Work instructions: Write out exactly the lines running from the one with "Click the Stop run status" to the end of the data, including both of those lines and excluding pictures.

Saved data entries
------------------------------------------------------------

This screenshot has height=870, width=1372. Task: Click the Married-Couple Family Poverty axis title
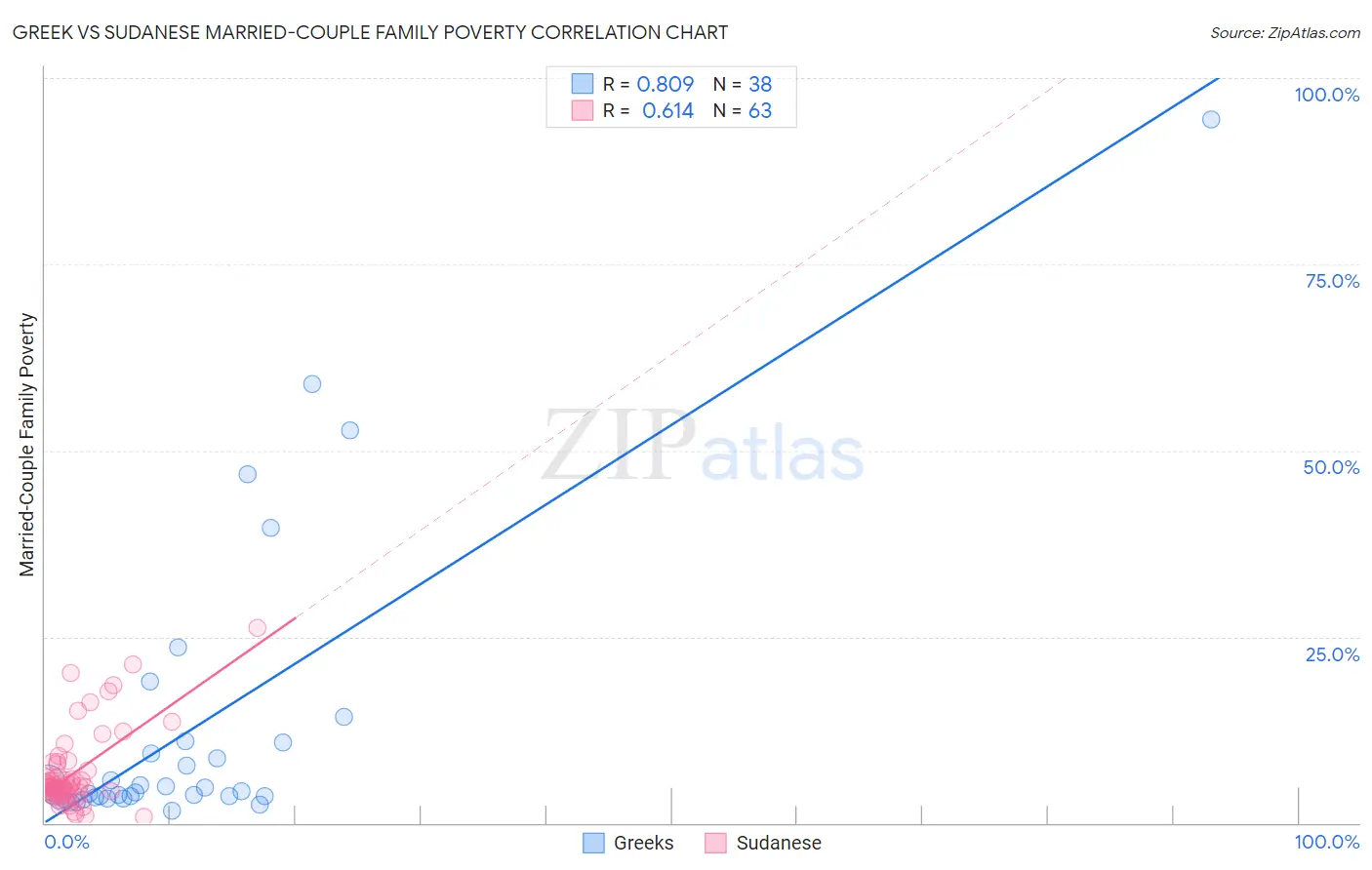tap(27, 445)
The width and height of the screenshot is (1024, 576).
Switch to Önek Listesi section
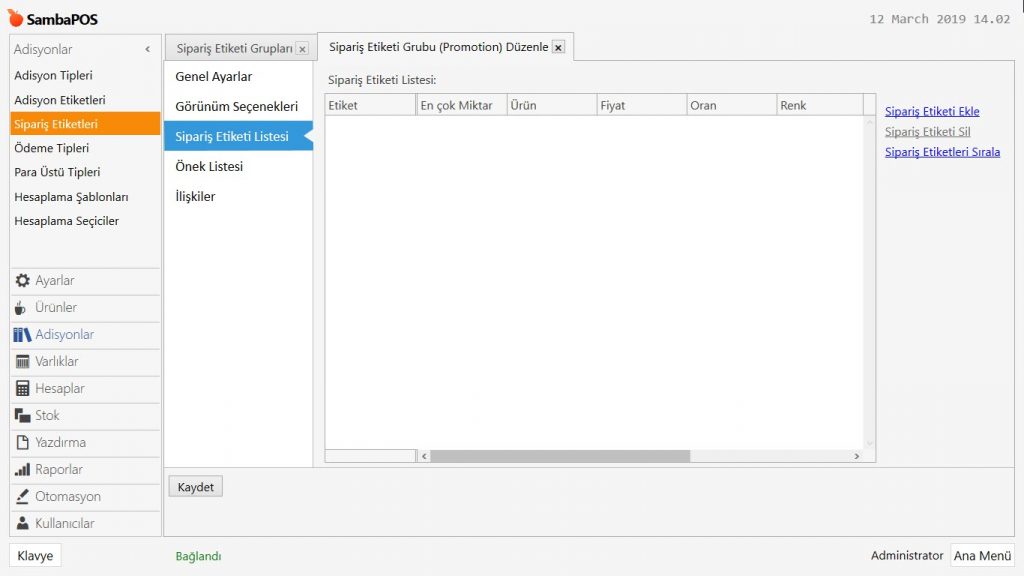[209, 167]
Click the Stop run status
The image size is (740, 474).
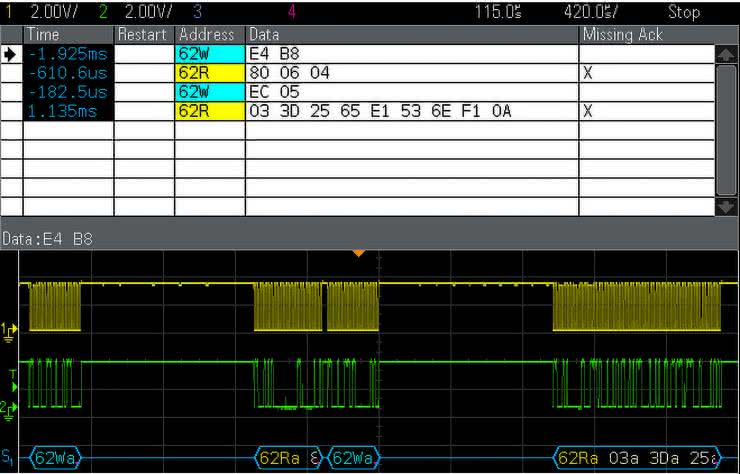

------------------------------------------------------------

Answer for the task:
Click the Stop run status
The image size is (740, 474).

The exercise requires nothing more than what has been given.